【番外編】姫騎士クローディアの憂鬱 ②
「わたくし、ヴェンさまが戦の後始末をするためにこちらへ別荘をお移しになったときいて、急いで参ったんです。貴方のお世話をするために。それなのにどうしてこんな」
「そうだったのか。それは助かるよ。事後処理とはいえほとんどが土木工事なんだ。現場で指示を出す者の手が足りなくて困っていたんだよ。ねえリナ」
「……え、ええ、まあ、それは私も出向きますし……というか、むしろ私がやらないとまた無駄遣いするでしょうし……」
「いやだな、リナ。もう私とて昨日までの私ではないよ。君の愛ですっかり生まれ変わった気分さ。いや、ちがうな。もはや全てにおいて君がいなければいけなくなってしまったよ。仕事も、食事も、もちろん夜も」
「いや、待って下さいって。クローディア様がいらしてますし、そんなことよりえっと、ああそうだ、さっきナナカが請求書がどうとか言って――」
「待ちたまえ。君はわたしと過ごしているときに部屋の外を気にしていたのかい? 悪い子だ。そんな君にはお仕置きが必要なようだね」
「仕事は仕事ですってば。お仕事が滞れば、また人間界と揉めちゃうかもしれないじゃないですか!」
「それは困る。しかしリナ、今回は本当に君が無事でいてくれてよかった。昨晩に君のぬくもりを感じるまで、生きた心地が――」
「そんなことはどうでもいいんですのよ!」
明らかに怒りの気配に引きつっているリナと、それを全く意に介していない魔王のいちゃいちゃを見せつけられたクローディアが金切り声をあげた。
「ヴェンさま! 貴方にはほんっとーーーーーーーに失望致しました! このわたくしという婚約者がありながら人間の小娘と浮気するなんて!」
許せません、という言葉は飲み込んだ。そうではない、自分はこの魔王に「失望」したのだ。
だって分かってしまったのだ。
自分という幼い頃からの、親同士が決めた婚約者を目の前にしながらも、リナへの態度を隠さない魔王に。彼女に向ける穏やかな表情に。

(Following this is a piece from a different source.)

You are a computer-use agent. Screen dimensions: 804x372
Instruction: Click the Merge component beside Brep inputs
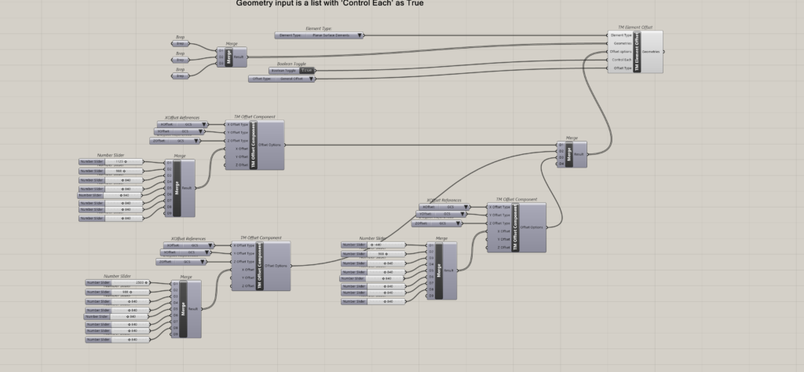229,57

あんな顔を見せられれば見苦しく足掻くだけ時間と自分の感情の無駄である。
「いいですこと、ヴェンさま。 只今、本日のこの時間をもって、貴方とわたくしの婚約は解消させていただきますわ」
「なんだって」
「これより先は貴方の婚約者のクローディアではなく、伯爵家の、騎士団副長のクローディアでございます。ごきげんよう!」
威勢よくそう告げて踵を返すと、眉を吊り上げたままクローディアは魔王の別荘を後にしたのだった。
「クローディアって、私の婚約者だったのかい?」
「……知りませんよ、そんなこと」
あとに残された二人の間抜けな会話は、幸いなことに彼女の耳には届かなかった――。